▶ [Work required]: Look in the material below for the line with "Task: Click pencil icon for 14/04/2021 row" and the line with "Screen dimensions: 1551x834", then set down exactly those two lines and all lines between, nothing more.

▶ [Records provided]:
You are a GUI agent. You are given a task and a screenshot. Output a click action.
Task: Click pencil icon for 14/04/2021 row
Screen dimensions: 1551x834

...

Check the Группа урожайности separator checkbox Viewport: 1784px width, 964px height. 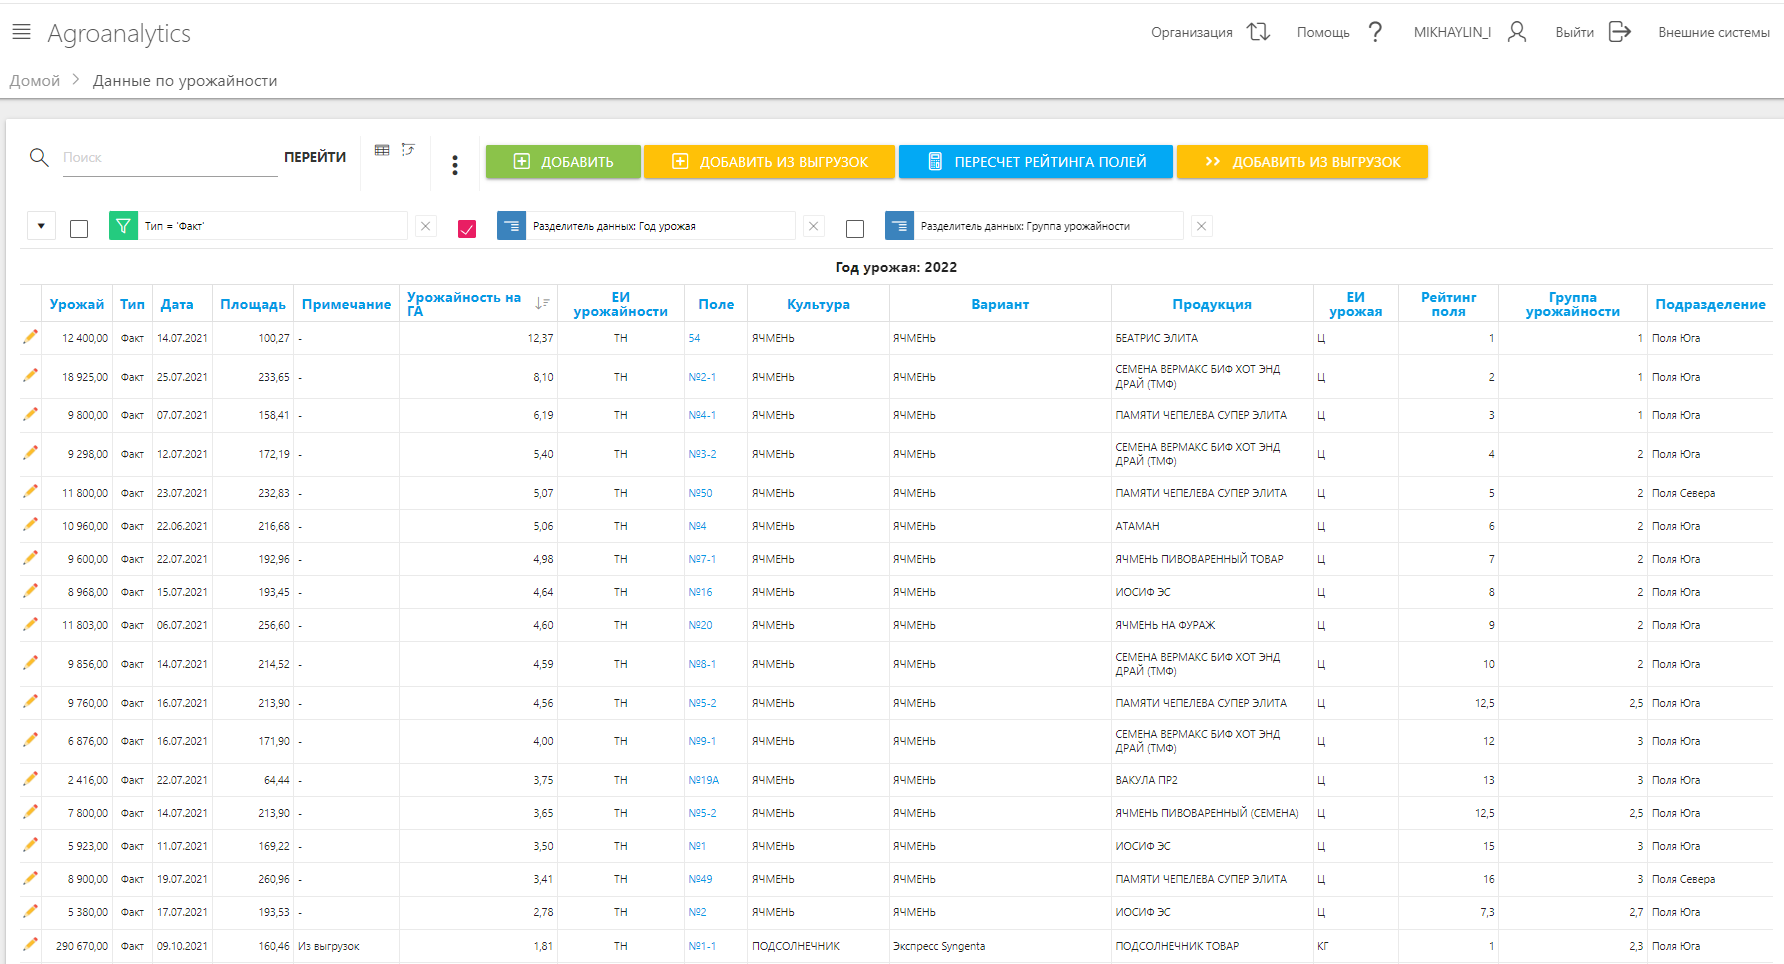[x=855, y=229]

---

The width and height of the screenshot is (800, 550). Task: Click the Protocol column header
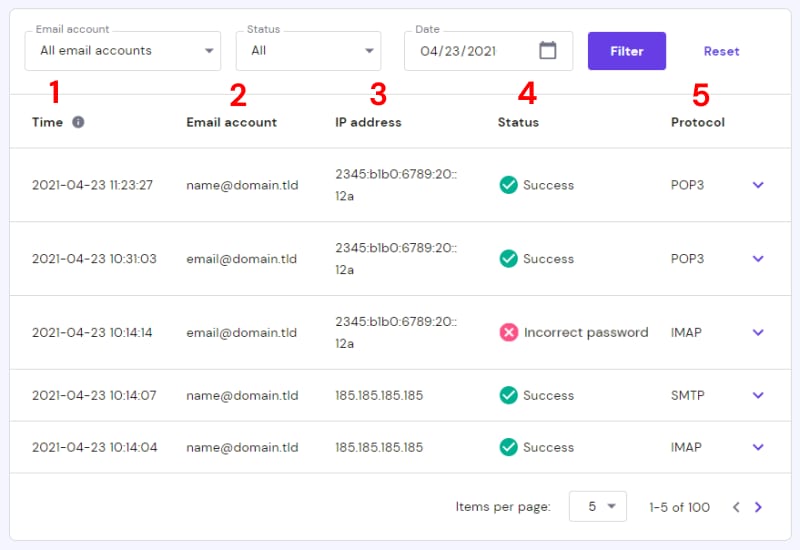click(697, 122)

▶ [Result of the exercise]:
Task: Click pencil icon for 14/04/2021 row
Screen dimensions: 1551x834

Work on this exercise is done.